東急電鉄と東京地下鉄(東京メトロ)は,相互直通運転を行なっている東急田園都市線・東京メトロ半蔵門線の信号保安システムについて,2028(令和10)年度の稼動を目指して,同一の無線式列車制御システム(CBTCシステム)に更新すると発表した.信号保安システムの更新について,相互直通運転路線間で連携し,CBTCシステムを同時期に導入する取組は,国内で初めての事例となる.
「CBTCシステム」は,列車の安全・安定運行を確保するために,無線通信技術を活用して列車の位置や速度を連続的に把握し,列車間の安全な間隔を確保する新方式の信号保安システムである.先行列車が進行すると,後続列車はその進行距離に応じ,従来のシステムよりも速やかに進行可能となるため,高い遅延回復効果が得られるとともに,システムを構成する設備全体を2系統設けることで安定稼動につながり,運行の安定性が向上する.加えて,従来の信号保安システムと比較して省設備化が図られることにより,メンテナンス性の向上や環境負荷を低減する.
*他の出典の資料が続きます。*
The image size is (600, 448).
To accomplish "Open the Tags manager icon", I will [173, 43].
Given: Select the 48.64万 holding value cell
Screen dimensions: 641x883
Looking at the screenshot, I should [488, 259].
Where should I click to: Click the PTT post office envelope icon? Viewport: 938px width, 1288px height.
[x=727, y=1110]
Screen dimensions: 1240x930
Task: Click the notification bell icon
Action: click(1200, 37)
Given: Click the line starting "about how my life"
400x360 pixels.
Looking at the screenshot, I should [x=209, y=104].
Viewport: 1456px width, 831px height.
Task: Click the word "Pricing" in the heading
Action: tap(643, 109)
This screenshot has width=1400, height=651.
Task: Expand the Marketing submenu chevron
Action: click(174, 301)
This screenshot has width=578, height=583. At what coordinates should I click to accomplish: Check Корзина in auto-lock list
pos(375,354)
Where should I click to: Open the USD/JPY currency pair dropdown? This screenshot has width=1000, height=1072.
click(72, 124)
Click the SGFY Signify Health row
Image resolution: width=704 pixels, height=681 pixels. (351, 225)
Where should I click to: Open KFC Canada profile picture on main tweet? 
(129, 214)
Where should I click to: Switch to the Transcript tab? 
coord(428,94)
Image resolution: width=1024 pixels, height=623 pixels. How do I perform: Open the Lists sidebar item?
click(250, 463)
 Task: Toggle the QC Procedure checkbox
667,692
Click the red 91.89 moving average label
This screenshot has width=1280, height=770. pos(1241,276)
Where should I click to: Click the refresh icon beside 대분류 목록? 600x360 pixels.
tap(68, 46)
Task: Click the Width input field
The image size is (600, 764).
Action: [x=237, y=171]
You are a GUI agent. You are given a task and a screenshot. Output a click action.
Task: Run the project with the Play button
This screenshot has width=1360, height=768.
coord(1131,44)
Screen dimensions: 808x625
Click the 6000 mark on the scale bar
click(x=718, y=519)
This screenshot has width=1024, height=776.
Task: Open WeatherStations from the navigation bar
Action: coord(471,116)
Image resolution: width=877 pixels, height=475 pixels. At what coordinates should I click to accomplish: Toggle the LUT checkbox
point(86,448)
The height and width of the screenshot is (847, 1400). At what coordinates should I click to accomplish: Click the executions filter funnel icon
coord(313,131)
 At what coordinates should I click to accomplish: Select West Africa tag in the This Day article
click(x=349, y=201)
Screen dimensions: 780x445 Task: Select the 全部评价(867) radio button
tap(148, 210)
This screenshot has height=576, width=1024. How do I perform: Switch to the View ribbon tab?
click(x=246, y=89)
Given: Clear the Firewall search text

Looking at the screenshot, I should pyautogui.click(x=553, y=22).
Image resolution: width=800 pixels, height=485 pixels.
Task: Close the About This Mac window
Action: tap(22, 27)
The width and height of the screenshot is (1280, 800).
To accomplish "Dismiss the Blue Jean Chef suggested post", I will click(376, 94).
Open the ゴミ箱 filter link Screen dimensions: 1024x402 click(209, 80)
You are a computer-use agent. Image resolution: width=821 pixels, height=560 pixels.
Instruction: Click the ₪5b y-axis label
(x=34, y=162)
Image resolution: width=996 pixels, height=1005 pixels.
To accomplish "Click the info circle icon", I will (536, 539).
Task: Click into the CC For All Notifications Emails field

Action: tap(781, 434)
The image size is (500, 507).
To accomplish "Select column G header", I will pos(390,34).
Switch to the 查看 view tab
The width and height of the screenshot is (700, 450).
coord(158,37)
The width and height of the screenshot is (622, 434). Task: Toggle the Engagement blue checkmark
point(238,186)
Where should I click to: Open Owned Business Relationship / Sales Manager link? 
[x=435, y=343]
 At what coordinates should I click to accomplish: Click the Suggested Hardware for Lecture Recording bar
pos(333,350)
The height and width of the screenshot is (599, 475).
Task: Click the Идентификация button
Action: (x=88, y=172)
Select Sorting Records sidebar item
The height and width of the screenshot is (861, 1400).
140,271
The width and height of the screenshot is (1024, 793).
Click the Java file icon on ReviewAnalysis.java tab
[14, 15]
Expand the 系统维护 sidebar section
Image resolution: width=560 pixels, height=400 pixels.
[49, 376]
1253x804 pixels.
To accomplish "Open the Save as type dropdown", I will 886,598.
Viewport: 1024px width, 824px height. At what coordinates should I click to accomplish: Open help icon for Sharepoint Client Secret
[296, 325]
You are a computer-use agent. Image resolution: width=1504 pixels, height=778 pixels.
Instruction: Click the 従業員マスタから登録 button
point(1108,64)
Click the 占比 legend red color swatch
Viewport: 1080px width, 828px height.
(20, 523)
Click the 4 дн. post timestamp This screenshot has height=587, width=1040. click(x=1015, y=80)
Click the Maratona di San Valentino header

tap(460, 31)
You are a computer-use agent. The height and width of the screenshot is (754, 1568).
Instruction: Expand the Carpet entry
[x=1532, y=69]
東京メトロでは,丸ノ内線において,2018(平成30)年度に「CBTCシステム」の安全性評価を行なうため仮設設備での試験運転を実施し,2022(令和4)年度から実運用へ向けた本設備での走行試験を営業線運転終了後に開始している.2024(令和6)年度に丸ノ内線,2026(令和8)年度に日比谷線での稼動が予定されている.
東急電鉄では,踏切制御を高度化し,列車速度に応じて踏切の警報開始地点を可変することで,とくに列車が遅延し低速度での運転時に踏切遮断時間の改善も見込まれることから,大井町線においてもCBTCシステムを導入し,2031(令和13)年度に稼動する予定となっている.
相互直通運転を実施している2路線がともに共通化した「CBTCシステム」を導入することで,双方の路線で遅延回復効果が得られ,運行の安定性が向上する.また,相互直通運転時に,車両に各路線の信号保安システムに対応した装置を搭載する必要があるが,同一の車上装置にて両線を相互に運行することが可能となり,ライフサイクルコストの効率化も図ることができる.さらに,現行システムとの接続を考慮せずに両線の新システム同士を接続することができるため,両社相互に導入コストを低減する.
両社では,そのほかの相互直通運転路線においても信号保安システムの統一を目指すとともに,鉄道におけるさらなる安全性・安定性向上に向けて引き続き連携を図るとしている.